Enter the Magisterium. This is the mighty Teaching Authority of the Roman Catholic church. Ultimately, all religious legislation seems to fall under the control of the Magisterium. The Magisterium is defined as:
"The Church's teaching authority, instituted by Christ and guided by the Holy Spirit, which seeks to safeguard and explain the truths of the faith. The Magisterium is exercised in two ways: 'extraordinary', when the Pope and ecumenical councils infallibly define a truth of faith or morals that is necessary for one's salvation and that has been constantly taught and held by the Church; 'ordinary,' when the Church infallibly defines truths of the faith: 1) taught universally and without dissent, 2) which must be taught or the Magisterium would be failing in its duty, 3) connected with a grave matter of faith or morals, and 4) which is taught authoritatively. Not everything taught by the Magisterium is done so infallibly; however, the exercise of the Magisterium is faithful to Christ and what He taught.--Peter J.M. Stravinskas, Ed., The Catholic Dictionary, Our Sunday Visitor, (1993), p.316)
Just how much clout does the Magisterium enjoy? Well, the Magisterium has declared that the Magisterium is the sole agency authorized to interpret the Word of God (CCC, Logia 100). In fact, the Magisterium has declared that the Magisterium is co-equal in authority with the Word of God and Sacred Tradition (Big 'T'). Since the Magisterium has declared the Magisterium to be infallible in such matters, then it must be true. Right?

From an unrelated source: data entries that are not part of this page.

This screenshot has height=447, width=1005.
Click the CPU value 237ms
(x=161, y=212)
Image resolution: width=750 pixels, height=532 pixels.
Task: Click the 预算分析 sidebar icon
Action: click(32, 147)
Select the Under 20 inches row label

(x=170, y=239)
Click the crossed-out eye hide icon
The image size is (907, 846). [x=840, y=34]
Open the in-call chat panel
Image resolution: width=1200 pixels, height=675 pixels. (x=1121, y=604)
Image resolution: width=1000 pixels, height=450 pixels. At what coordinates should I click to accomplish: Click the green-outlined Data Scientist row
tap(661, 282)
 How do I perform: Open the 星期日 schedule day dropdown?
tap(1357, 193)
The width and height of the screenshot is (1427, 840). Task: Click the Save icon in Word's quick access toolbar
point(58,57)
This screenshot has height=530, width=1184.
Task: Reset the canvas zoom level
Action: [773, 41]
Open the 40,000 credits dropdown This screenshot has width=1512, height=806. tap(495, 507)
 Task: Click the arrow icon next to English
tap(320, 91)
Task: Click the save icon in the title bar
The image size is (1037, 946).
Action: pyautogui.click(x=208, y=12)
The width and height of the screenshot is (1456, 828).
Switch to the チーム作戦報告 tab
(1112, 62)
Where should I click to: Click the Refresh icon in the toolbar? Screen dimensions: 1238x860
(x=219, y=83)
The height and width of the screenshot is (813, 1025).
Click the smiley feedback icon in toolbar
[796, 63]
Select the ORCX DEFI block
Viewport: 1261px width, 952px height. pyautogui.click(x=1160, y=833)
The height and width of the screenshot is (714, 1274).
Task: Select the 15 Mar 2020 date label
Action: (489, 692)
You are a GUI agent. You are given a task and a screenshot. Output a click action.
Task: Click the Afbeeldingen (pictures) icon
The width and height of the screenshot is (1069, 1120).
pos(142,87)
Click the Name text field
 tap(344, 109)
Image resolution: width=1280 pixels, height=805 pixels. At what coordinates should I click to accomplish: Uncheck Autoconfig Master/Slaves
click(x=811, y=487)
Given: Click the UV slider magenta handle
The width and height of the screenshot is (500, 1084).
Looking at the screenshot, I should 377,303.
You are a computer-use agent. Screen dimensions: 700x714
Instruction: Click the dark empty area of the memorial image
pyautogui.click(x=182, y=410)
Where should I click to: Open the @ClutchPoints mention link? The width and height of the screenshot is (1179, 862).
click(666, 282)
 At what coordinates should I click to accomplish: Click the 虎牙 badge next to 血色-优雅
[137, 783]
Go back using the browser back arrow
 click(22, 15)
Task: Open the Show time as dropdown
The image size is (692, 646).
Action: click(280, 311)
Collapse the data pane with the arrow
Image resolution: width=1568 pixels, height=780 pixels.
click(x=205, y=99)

95. "'It is clear therefore that, in the supremely wise arrangement of God, sacred Tradition, Sacred Scripture and the Magisterium of the Church are so connected and associated that one of them cannot stand without the others. Working together, each in its own way, under the action of the one Holy Spirit, they all contribute effectively to the salvation of souls.'[DV 10 # 3.]--Ibid..
So, for Roman Catholics, all one really needs to know about God's will is what the infallible Magisterium infallibly determines to infallibly declare, since only she is empowered by Christ with the authority to do so (CCC, Logia 88). And what the Magisterium infallibly declares to be the will of God is authoritative, for her declarations are "under the action of the Holy Spirit." Which is just as well, for there is no authoritative compendium of Sacred Tradition for Catholics that I am aware of, unless it is written in Latin and resides in the basement of St. Peter's.
Knowing God's Law is a lot easier for the Bible-believing Christian. We have His revealed Word as our sole authoritative document on matters of doctrine and faith. Sure, there are commentaries, creeds and constitutions, but these are intended as aids to understanding the Bible, not as authoritative rules and laws extrapolated from Scripture. Granted, there are legalists among Bible believers, but their writings and pronouncements have no more authority than any other commentary or creed.
2 Peter 1:20-2 1, "Knowing this first, that no prophecy of the scripture is of any private interpretation. For the prophecy came not in old time by the will of man: but holy men of God spake as they were moved by the Holy Ghost."
Revelation 22:18-19, "For I testify unto every man that heareth the words of the prophecy of this book, If any man shall add unto these things, God shall add unto him the plagues that are written in this book: And if any man shall take away from the words of the book of this prophecy, God shall take away his part out of the book of life, and out of the holy city, and from the things which are written in this book."